AU COURS de la grossesse, la femme peut fabriquer des anticorps contre les « antigènes paternels hérités » (IPA, Inherited Paternal Antigens) du fœtus, au nombre desquels il y a des molécules HLA d’origine paternelle et, peut-être même, des antigènes onco-fœtaux. Un point important est que cette immunité anti-IPA se maintient (par le biais de cellules T mémoire) plusieurs années après l’accouchement. C’est sans doute ce qui explique les résultats d’une étude (Stern et coll., 2008) ayant montré que les greffes de cellules souches hématopoïétiques (CSH) HLA-haplo-identiques se traduisent par un taux plus faible de récidives quand les CSH viennent de la mère, que lorsque les greffons sont d’origine paternelle.

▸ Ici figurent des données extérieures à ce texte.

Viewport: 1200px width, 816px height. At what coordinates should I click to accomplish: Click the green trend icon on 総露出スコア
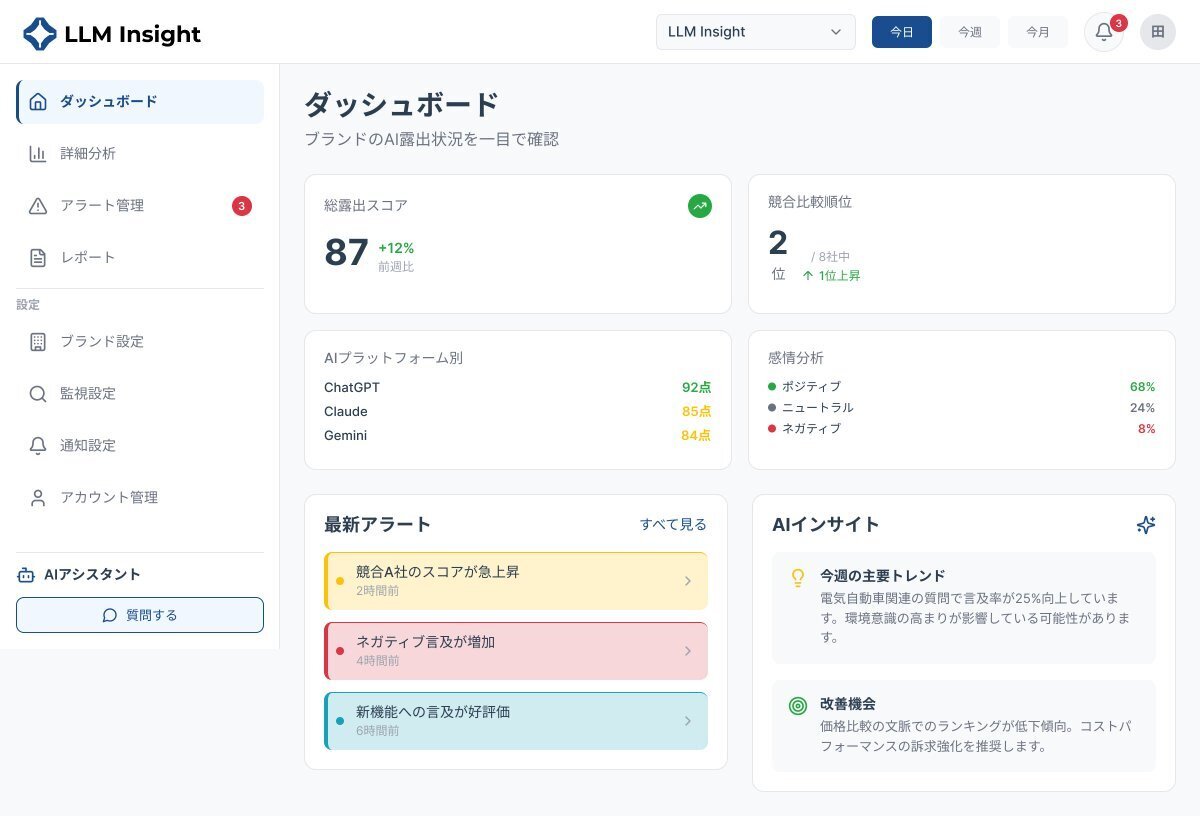pyautogui.click(x=700, y=206)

Les auteurs ont voulu tester l’hypothèse d’une implication, dans cette action protectrice, d’un microchimérisme maternel (par passage des anticorps anti-IPA au travers du placenta) dans une étude rétrospective utilisant les données du New York Blood Center National Cord Blood Program. Ils ont comparé les résultats de greffes de sang de cordon « mismatched »* chez 1 094 patients en fonction de la présence d’IPA en commun (94 %) ou non (6 %) avec le sang de cordon. La majorité des patients (n = 845) étaient traités pour une leucémie aiguë lymphoblastique (ALL) ou myéloblastique (AML), et la plupart avaient reçu un conditionnement myéloablatif (ATG, inhibiteur des calcineurines).

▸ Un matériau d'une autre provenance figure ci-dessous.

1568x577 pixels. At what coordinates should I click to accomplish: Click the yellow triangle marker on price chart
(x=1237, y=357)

L’immunité maternelle anti-IPA.
On observe, chez les malades ayant un ou plusieurs antigènes IPA en commun avec le greffon, une incidence plus élevée de maladie du greffon contre l’hôte (GVHD) de grade III-IV (de significativité limite, toutefois) et surtout un taux plus faible de récidives que chez ceux sans IPA communs. La réduction du nombre de récidives est plus marquée chez les sujets avec un seul HLA « mismatched », un groupe de patients où le taux de GVHD aigu, par ailleurs, n’est pas augmenté (ce qui suggère que l’effet greffon contre leucémie ne se fait pas toujours au prix d’un risque accru de GVHD). Il n’existe pas de relation, en revanche, entre le nombre d’IPA communs et le risque de récidive. Les auteurs réussissent à montrer, enfin, que l’effet de réduction des récidives peut être rattaché à l’immunité maternelle anti-IPA, et non au nombre de cellules maternelles à HLA « mismatched ».

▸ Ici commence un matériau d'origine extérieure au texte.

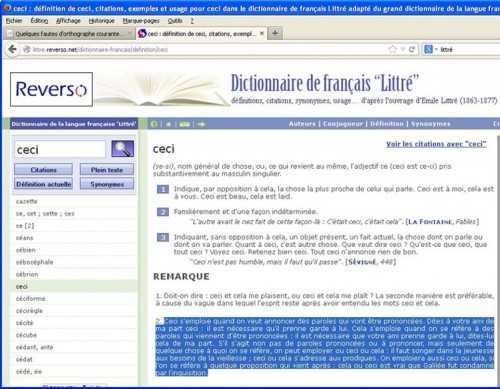Viewport: 500px width, 389px height.
Task: Bookmark page with the star icon
Action: click(x=392, y=49)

Les résultats observés dans cette série de patients incitent à penser que la réduction du risque de récidives, après le traitement d’une ALL ou d’une AML par greffe de sang de cordon, est très vraisemblablement liée à un microchimérisme maternel (présence de cellules sensibilisées aux IPA fœtaux), plutôt qu’à une simple incompatibilité HLA entre la mère du donneur et le receveur du sang de cordon.
La découverte de cet effet IPA anti-leucémique a des implications importantes. Pour les auteurs, elle suggère qu’il est préférable d’éviter les unités de sang de cordon dépourvus d’antigènes IPA communs avec le receveur, en tout cas pour les patients traités pour leucémie aiguë lymphoblastique ou myéloblastique. Ils estiment ainsi qu’il serait utile de tenir compte, lors de la sélection des greffons de sang de cordon, des IPA communs, en plus des doses de cellules nucléées injectées et de la compatibilité HLA.
CE Stevens et coll. Indirect evidence that maternal microchimerism in cord blood mediates a graft-versus-leukemia effect in cord blood transplantation. Proc Ntl Acad Sci USA (2012) Publié en ligne.
* Mismatched : où il existe une différence entre donneur et receveur portant sur un ou plusieurs antigènes HLA.